A Checklist to Elevate the Science of Surgical Database Research

Author Affiliations
  • 1Center for Surgery and Public Health and Department of Surgery, Brigham and Women’s Hospital, Harvard Medical School, Boston, Massachusetts
  • 2Deputy Editor, JAMA Surgery
  • 3Department of Surgery, Feinberg School of Medicine, Northwestern University, Chicago, Illinois
  • 4Department of Surgery, University of North Carolina at Chapel Hill, Chapel Hill
  • 5Editor, JAMA Surgery
JAMA Surg. 2018;153(6):505-507. doi:10.1001/jamasurg.2018.0628

Each year, JAMA Surgery receives hundreds of submissions that retrospectively analyze large surgical databases. Although many of these attempt to shed light on new and important questions, most do not get published. A majority of submissions are not even sent out for peer review because they have clear flaws in the data analytic techniques or they attempt to address a research question that cannot be adequately answered with the proposed data set.
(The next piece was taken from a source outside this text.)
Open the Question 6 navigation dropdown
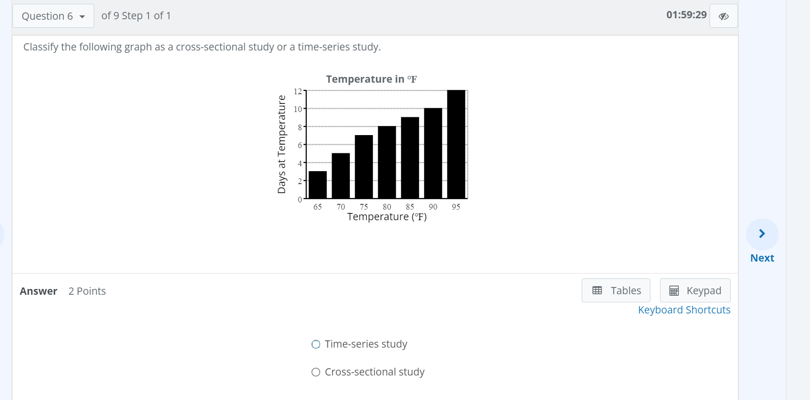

Of those that are sent out for peer review, many are recommended to be rejected by expert peer reviewers as they find major methodological flaws in the use of these otherwise powerful data sets. Articles that are published frequently come from a select group of investigators who have developed a mastery of specific data sets and the analytic techniques required to truly harness their potential.

To help more and more investigators develop the skills needed to appropriately use the increasing number of large surgical data sets available, the editors of JAMA Surgery have commissioned this current series of statistical methodology articles. The series is aimed at providing a short, practical guide for academic surgeons and researchers in the use of the most widely available surgical data sets that can be used across the research continuum, from conceptualization to peer-reviewed publication. To achieve this, JAMA Surgery is pleased to partner with the Surgical Outcomes Club (http://www.surgicaloutcomesclub.com) to publish a series that will be instrumental in elevating the science used in surgical outcomes research.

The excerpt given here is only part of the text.